*DATASET EXTRACT:*
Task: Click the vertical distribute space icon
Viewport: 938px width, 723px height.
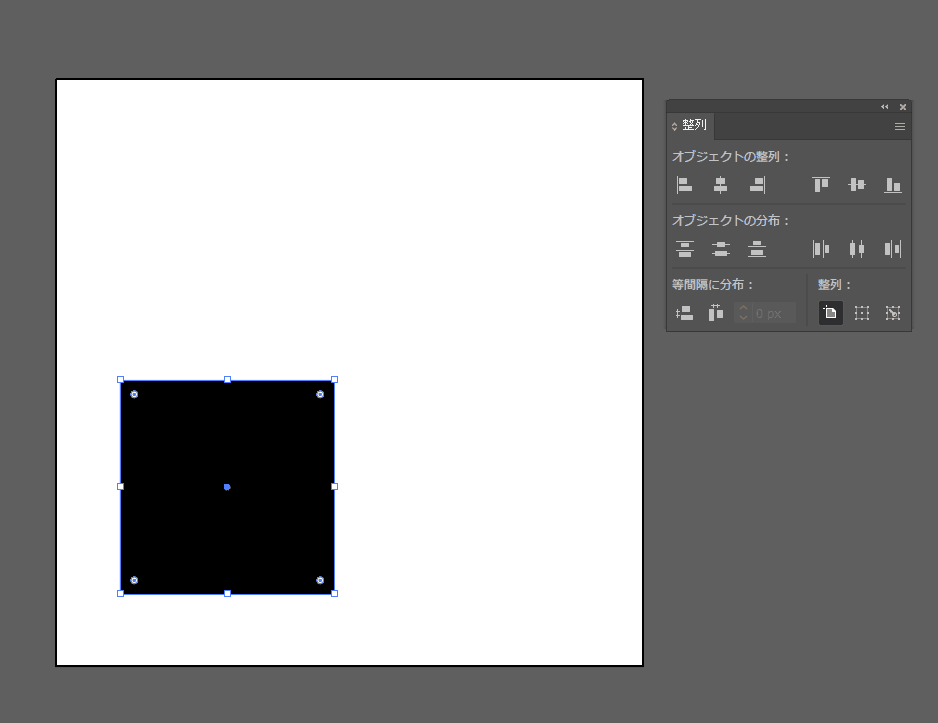Action: [685, 313]
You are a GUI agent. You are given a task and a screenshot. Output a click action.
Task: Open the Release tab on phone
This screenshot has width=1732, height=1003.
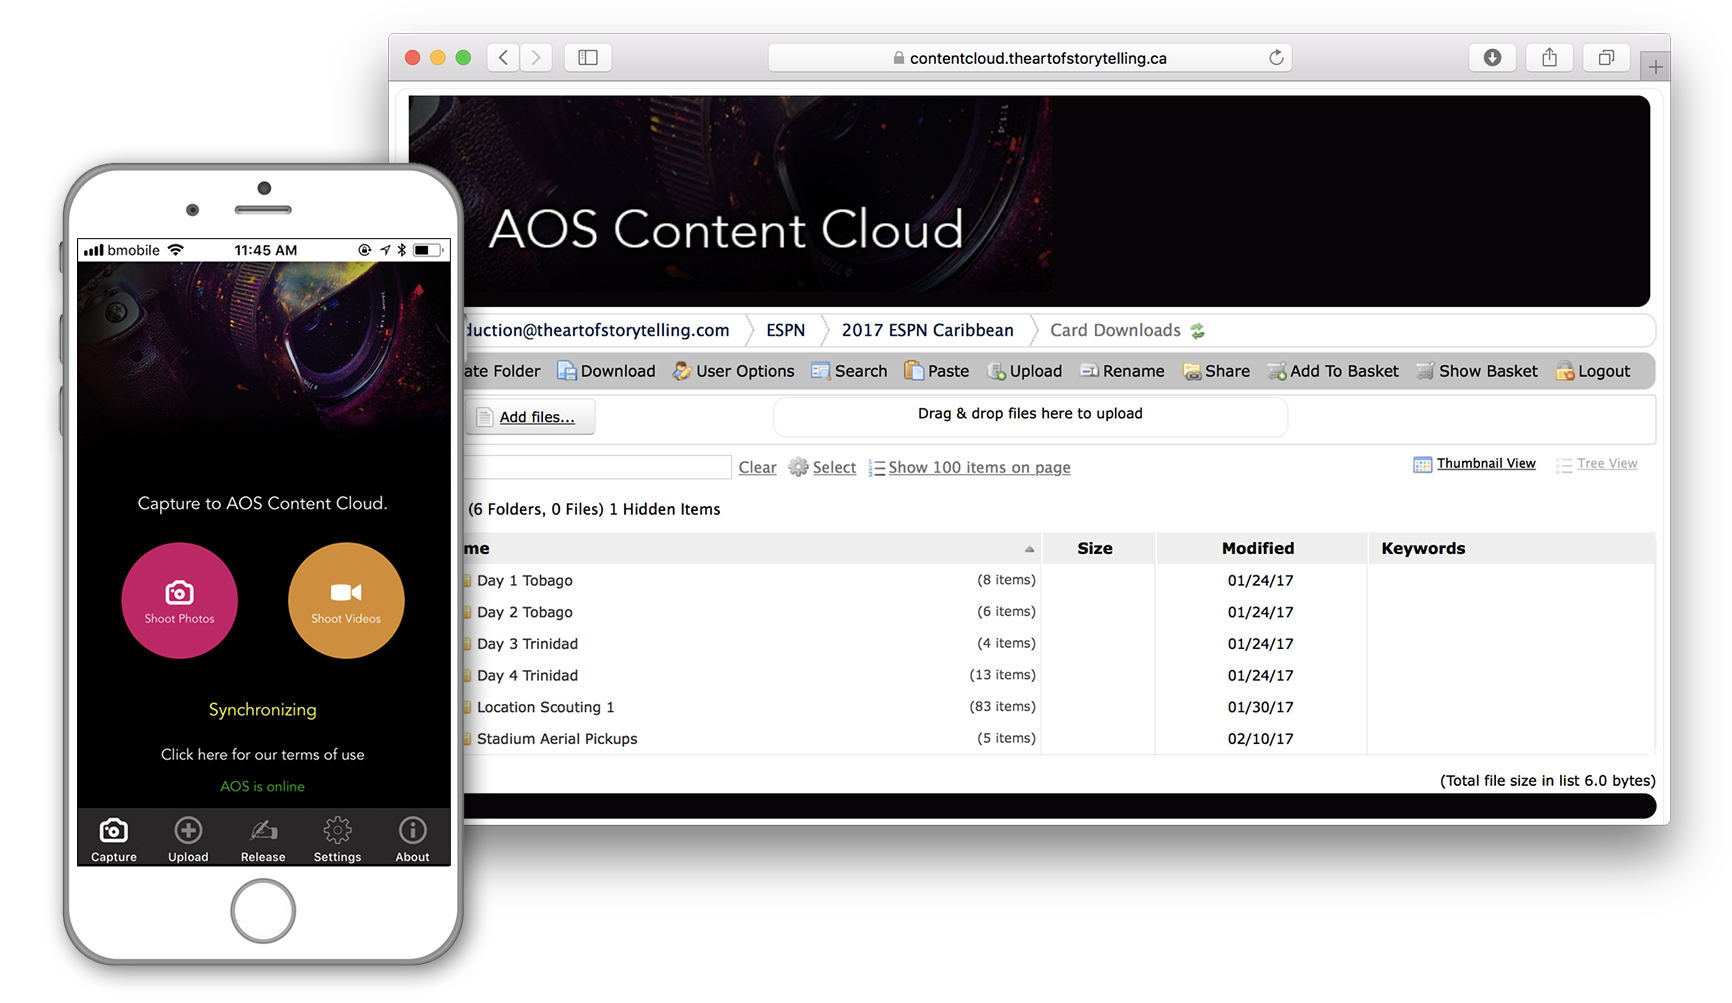(263, 839)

*TASK OBJECTIVE:* Could you repeat every entry above exactly, with each picture omitted?

*RESULT OF THE EXERCISE:*
Task: Click the vertical distribute space icon
Viewport: 938px width, 723px height.
Action: [685, 313]
You are a GUI agent. You are given a task and a screenshot. Output a click action.
Task: Open the Release tab on phone
This screenshot has width=1732, height=1003.
(263, 839)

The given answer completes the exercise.